**TASKS AND EXERCISES:**
• A. Shorten the paragraph of the interview transcript that begins "Again, I'm someone who reads" while keeping its main facts.
• B. Write a continuation of the interview transcript, starting after its final line.
EXTRACTED TEXT start
Again, I'm someone who reads veraciously and got state writing awards and national writing awards. So I just-college is
a lot about writing, and so that's something I love to do, and so I don't know if it's my school or it's in my own
personality, but all of us did well. All of us graduated, and all of us got high G-like relatively good GPAs.
>> Interviewer: Were there any significant barriers you faced to achieve your higher education success?
>> Bahn: I was always [inaudible] to be an anthropologist since age eight, so I can't really say I had that many barriers.
Maybe a culture barrier is my parents often wanted me to come home from college and [inaudible], but I didn't come
home. I had to stay there sometimes, and then my mother-Well, it's not [inaudible]. I had to always like drive her
around, you know, twice a week, and later on when I moved back home after graduation, it continued. So I don't
consider that a barrier, but I had to always run my mom around.
>> Interviewer: Did you work outside of school, and if you did, how many hours?
EXTRACTED TEXT end
AVAILABLE DATA start
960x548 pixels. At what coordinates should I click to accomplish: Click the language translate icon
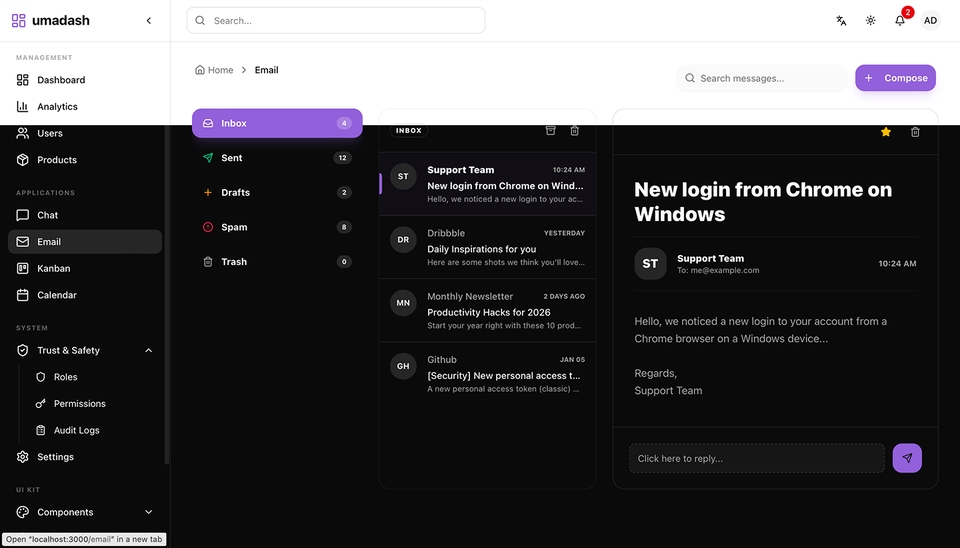pos(841,20)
AVAILABLE DATA end
**ANSWERS TO THE TASKS:**
• A. I read a lot and have won state and national writing awards. College involves a great deal of writing, which I love. Whether because of my school or my personality, all of us did well: every one of us graduated with relatively good GPAs.

• B.
>> Bahn: I was privileged, and also the timeframe. College was so cheap that I didn't have to work. I did work as a
research assistant, and that paid for my, for [inaudible] on game research, and that was a great experience. I recommend
people working research all the time because it's just a great experience, and I got paid for that. That was a lot of money
at the time because it paid my entire tuition.
>> Interviewer: So you did not work outside the school?
>> Bahn: I worked inside school. Yes.
>> Interviewer: Would you say that working impeded on your graduation in any way?
>> Bahn: No. It helped me.
>> Interviewer: If you were given work, a fellowship, or financial aid on campus, would that have helped you more to
graduate?
>> Bahn: I was given a fellowship and work. So, yes.
>> Interviewer: Were there any other-were there any barriers to your educational success-cultural barriers, educational,
or maybe financial?
>> Bahn: There might have been, but I don't remember them. So I guess they're not important.
>> Interviewer: How about structural or gender-wise?
>> Bahn: Structural I was benefited that the University of California was a very low price at the time and gender-My
father was a deep misogynist and a deep sexist, but he only had two girls, and so-and so-so, but he only had two girls so
that I just became I guess a "boy."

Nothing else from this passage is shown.